Dass kaum einer dieser Todesschützen von einem Gericht zur Verantwortung gezogen wird, die Verfahren in der Regel eingestellt werden oder mit einem Freispruch enden, zeigt, welche Akzente die professionellen Kontrollinstitutionen setzen. Und die unterscheiden sich im übrigen auffallend vom Zorn des Rechtsstaates, mit dem hierzulande die uniformierten Todesschützen auf der östlichen Seite der deutsch-deutschen Grenze die Befehlskette hinauf bis ins SED-Politbüro hinein strafrechtlich verfolgt wurden.

Weder die Serie polizeilicher Todesschüsse noch die gelangweilten Reaktionen darauf machen Deutschland allerdings zum Polizeistaat.

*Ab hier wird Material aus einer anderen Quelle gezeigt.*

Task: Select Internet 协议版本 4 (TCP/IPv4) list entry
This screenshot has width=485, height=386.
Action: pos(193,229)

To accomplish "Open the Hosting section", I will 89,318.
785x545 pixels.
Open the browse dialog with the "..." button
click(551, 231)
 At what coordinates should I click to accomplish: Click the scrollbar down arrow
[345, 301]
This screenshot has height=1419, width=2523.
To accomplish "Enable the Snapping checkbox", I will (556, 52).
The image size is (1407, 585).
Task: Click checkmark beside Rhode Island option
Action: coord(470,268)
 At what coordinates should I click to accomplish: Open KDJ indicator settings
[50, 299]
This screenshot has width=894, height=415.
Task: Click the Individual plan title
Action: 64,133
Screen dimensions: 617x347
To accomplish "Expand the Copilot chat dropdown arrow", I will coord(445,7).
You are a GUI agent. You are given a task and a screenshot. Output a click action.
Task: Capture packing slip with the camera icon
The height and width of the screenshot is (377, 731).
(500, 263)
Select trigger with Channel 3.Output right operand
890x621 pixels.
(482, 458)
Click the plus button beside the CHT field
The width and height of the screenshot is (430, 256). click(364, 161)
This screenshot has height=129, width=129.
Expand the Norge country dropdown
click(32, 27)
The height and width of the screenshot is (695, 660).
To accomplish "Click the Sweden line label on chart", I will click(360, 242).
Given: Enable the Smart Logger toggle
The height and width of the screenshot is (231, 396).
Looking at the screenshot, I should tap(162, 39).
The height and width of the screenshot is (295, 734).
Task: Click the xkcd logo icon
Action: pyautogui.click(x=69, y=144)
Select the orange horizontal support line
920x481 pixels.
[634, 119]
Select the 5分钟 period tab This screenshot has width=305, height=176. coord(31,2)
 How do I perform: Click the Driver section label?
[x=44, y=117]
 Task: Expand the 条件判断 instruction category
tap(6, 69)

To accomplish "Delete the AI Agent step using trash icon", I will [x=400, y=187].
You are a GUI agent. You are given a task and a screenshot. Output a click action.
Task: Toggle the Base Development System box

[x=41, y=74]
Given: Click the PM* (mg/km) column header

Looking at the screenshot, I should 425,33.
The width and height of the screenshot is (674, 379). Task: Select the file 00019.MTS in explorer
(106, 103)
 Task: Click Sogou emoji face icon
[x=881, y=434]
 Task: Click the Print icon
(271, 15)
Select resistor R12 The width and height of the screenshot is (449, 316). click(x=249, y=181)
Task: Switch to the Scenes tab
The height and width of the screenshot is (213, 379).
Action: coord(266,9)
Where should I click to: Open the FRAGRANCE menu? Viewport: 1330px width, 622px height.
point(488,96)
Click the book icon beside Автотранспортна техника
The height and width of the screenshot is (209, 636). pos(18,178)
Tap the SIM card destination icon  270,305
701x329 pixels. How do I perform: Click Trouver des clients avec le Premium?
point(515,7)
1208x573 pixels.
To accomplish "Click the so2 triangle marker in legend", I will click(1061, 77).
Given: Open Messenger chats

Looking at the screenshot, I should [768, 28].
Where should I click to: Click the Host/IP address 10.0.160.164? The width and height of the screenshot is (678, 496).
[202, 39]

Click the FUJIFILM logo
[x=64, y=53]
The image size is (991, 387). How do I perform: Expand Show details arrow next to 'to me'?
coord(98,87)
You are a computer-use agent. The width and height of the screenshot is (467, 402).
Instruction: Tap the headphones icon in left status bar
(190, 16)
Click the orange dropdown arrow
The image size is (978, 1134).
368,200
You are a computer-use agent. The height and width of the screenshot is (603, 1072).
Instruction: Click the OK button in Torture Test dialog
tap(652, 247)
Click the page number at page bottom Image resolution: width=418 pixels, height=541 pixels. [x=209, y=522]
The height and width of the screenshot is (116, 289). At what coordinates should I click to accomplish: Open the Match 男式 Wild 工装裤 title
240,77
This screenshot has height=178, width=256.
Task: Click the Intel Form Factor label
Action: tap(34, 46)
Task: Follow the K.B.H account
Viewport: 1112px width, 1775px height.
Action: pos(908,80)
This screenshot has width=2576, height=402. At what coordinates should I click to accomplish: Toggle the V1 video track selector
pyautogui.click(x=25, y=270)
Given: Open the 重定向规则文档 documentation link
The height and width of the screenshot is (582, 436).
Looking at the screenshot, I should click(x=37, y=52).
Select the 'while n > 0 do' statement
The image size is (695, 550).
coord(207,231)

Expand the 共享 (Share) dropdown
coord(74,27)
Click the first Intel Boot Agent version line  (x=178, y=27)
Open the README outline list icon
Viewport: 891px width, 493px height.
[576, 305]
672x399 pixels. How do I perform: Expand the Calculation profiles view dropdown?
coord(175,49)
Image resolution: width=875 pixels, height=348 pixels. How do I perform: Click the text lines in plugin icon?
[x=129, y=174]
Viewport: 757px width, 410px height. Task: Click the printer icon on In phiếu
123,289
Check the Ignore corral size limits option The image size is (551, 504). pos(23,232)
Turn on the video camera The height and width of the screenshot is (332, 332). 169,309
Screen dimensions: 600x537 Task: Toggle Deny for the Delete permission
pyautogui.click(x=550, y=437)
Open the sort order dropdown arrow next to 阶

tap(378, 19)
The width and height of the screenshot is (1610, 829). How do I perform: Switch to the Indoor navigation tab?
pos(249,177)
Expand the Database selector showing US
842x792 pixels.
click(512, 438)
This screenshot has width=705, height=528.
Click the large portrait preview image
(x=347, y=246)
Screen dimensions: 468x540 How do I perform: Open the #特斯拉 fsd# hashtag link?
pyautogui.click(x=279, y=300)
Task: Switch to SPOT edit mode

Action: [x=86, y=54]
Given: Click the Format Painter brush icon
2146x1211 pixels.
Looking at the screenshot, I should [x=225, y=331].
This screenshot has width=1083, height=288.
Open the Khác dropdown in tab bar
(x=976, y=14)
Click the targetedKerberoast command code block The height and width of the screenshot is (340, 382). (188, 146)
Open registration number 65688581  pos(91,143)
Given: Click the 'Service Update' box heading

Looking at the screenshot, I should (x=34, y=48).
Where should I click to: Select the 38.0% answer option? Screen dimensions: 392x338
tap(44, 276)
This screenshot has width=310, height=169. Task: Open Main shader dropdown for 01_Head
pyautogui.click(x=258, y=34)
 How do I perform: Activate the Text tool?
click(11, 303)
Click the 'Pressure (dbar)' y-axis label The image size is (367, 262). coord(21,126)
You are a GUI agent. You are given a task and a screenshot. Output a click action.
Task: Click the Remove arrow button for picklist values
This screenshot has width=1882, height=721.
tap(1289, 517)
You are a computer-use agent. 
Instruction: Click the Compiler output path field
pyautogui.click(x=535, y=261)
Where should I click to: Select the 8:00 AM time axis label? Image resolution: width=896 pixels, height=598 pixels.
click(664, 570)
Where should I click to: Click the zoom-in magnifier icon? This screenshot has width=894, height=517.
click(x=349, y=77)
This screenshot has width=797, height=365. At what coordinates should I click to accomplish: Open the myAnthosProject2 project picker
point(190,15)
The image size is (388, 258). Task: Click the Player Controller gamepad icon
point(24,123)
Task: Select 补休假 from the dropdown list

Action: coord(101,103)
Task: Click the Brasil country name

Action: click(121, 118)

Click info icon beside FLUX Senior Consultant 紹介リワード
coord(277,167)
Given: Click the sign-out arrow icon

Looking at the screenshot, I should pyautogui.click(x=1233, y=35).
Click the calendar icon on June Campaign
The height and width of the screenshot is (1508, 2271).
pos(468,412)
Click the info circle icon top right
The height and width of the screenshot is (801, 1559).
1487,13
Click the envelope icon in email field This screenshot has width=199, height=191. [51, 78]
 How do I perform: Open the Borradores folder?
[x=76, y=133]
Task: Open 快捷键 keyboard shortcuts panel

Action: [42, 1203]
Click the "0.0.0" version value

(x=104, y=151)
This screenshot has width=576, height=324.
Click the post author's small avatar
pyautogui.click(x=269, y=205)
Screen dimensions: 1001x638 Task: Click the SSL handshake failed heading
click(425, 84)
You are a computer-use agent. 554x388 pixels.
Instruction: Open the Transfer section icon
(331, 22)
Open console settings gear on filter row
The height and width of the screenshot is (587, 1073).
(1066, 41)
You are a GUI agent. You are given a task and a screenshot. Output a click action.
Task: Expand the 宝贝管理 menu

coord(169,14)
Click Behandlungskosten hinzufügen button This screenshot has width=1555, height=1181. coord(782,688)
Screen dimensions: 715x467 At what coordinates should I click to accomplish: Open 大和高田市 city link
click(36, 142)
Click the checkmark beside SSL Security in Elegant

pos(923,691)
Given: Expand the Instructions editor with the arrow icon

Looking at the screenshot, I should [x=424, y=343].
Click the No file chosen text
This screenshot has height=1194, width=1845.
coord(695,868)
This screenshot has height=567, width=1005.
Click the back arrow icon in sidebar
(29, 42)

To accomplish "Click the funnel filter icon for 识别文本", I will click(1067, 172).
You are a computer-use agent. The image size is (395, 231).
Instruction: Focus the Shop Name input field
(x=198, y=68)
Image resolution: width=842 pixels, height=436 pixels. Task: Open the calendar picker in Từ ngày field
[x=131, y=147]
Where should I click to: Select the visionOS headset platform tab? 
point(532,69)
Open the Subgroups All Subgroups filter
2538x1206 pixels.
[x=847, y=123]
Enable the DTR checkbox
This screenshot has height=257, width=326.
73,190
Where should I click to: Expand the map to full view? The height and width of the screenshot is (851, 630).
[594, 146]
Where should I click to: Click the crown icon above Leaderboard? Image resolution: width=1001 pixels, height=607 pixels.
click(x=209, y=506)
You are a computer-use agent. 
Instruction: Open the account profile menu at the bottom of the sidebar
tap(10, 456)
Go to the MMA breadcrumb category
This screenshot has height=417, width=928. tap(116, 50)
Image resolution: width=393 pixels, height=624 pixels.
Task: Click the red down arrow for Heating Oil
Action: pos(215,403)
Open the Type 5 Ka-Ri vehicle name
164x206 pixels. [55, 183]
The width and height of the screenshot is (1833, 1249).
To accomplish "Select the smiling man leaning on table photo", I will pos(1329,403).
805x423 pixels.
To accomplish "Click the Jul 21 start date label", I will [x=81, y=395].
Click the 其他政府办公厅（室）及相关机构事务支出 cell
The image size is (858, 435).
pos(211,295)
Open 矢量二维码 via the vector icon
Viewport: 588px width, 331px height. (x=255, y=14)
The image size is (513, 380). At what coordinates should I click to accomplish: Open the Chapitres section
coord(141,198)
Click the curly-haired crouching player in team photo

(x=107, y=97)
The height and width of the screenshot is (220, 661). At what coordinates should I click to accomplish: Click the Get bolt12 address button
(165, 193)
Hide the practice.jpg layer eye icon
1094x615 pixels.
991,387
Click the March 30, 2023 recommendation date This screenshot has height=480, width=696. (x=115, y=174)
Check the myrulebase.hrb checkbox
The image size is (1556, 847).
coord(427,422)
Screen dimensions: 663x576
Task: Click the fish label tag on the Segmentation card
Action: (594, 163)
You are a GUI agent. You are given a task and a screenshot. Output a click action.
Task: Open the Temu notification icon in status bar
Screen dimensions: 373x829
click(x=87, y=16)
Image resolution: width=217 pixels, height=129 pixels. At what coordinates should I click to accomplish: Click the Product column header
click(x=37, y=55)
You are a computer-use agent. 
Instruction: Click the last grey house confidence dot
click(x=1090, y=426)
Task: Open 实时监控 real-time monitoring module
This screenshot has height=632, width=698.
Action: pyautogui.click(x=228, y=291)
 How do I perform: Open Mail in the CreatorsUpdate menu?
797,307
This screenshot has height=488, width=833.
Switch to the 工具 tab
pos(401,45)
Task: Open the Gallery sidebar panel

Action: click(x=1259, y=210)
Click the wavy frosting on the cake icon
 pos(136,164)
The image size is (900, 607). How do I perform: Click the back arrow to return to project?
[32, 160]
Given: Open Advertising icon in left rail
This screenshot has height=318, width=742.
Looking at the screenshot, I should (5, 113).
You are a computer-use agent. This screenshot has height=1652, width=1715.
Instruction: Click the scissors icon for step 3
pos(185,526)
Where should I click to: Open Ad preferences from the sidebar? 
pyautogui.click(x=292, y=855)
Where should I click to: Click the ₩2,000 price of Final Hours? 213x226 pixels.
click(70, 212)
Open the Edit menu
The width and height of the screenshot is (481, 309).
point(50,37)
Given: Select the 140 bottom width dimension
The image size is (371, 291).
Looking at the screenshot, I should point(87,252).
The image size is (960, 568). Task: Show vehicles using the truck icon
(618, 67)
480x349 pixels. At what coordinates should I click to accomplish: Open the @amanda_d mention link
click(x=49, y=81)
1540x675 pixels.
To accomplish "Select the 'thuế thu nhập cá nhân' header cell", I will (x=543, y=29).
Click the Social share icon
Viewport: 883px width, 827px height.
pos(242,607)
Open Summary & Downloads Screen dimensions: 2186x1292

Es ist derzeit lediglich eine Zivilgesellschaft, die – in scharfem Kontrast zum gern bekannten Stolz auf ihre Läuterung in den vergangenen 58 Jahren – sich auffallend wenig dafür engagiert, dass auch ihre staatlichen Organe zuverlässig zivile Umgangsformen pflegen.

Dabei könnten schon etwas restriktivere polizeiliche Dienstvorschriften und ein besseres Einsatz- und Krisenmanagement vielen Menschen das Leben retten. Eine Einrichtung wie die britische Police Complaint Authority würde immerhin signalisieren, dass die Gesellschaft Handlungsbedarf sieht, und könnte zum Beispiel so etwas Banales garantieren wie die Veröffentlichung der Statistik über den tödlich endenden polizeilichen Schusswaffengebrauch.

Der Fall des Wolfgang Grams zeigt überdies, dass selbst wenn etwas geschieht, das die Routine des desinteressierten Wegsehens durchbricht, eine wirkliche Aufklärung nicht möglich ist. Wahrheitsliebe ist in Deutschland eben nicht einmal eine Sekundärtugend, die Sicherheit dagegen, wenn es nicht gerade um den Straßenverkehr geht, ein Totschlagargument.